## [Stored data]
::::::::

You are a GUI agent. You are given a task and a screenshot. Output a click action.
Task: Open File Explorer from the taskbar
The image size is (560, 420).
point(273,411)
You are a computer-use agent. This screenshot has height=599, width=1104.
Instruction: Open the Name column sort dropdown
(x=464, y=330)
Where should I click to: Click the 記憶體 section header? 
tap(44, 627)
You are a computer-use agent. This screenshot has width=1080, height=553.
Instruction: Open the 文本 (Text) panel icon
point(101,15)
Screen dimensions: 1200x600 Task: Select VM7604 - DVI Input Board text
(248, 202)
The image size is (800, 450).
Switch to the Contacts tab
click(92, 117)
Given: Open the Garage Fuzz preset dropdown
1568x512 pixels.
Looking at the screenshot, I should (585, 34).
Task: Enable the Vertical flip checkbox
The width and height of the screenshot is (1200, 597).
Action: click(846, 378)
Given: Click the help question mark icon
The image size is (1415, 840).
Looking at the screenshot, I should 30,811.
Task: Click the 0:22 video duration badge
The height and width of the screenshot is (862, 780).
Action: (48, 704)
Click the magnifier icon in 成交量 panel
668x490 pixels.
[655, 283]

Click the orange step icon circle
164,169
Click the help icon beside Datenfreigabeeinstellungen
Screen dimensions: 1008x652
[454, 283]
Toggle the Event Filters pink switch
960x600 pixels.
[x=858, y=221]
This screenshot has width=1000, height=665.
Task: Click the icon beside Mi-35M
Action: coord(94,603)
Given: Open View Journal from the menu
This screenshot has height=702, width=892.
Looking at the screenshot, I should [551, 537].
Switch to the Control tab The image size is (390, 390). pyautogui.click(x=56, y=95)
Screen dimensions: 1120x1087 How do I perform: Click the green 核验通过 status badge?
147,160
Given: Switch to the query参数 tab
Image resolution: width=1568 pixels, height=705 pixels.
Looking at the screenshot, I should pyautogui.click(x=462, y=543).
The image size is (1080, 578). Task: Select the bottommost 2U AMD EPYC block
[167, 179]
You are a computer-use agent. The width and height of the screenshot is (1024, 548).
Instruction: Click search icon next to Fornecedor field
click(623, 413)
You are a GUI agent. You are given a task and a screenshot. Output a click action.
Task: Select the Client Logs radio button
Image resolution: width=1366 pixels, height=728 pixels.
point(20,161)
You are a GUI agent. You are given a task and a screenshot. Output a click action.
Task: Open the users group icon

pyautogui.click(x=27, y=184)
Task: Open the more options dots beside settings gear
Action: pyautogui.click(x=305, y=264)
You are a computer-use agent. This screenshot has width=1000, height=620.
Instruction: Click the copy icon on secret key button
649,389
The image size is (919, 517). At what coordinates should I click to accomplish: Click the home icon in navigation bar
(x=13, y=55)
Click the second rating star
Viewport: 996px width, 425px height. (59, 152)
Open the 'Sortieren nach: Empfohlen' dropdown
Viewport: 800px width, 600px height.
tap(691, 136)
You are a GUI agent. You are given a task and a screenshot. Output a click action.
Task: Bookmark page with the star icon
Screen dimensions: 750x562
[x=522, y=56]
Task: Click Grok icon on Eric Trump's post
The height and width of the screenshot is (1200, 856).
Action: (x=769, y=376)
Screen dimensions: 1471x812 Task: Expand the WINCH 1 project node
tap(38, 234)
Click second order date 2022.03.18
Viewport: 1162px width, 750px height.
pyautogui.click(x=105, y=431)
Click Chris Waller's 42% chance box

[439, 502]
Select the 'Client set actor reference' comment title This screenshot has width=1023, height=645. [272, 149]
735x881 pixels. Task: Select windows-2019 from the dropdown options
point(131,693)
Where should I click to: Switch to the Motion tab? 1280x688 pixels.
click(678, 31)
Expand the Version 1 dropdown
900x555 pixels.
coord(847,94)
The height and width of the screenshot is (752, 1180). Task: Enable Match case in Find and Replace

::::::::

## [WORK TASK]
Your reply is one number: how many lines of the records above contain the word "computer".

## [RESPONSE FOR THIS EXERCISE]
4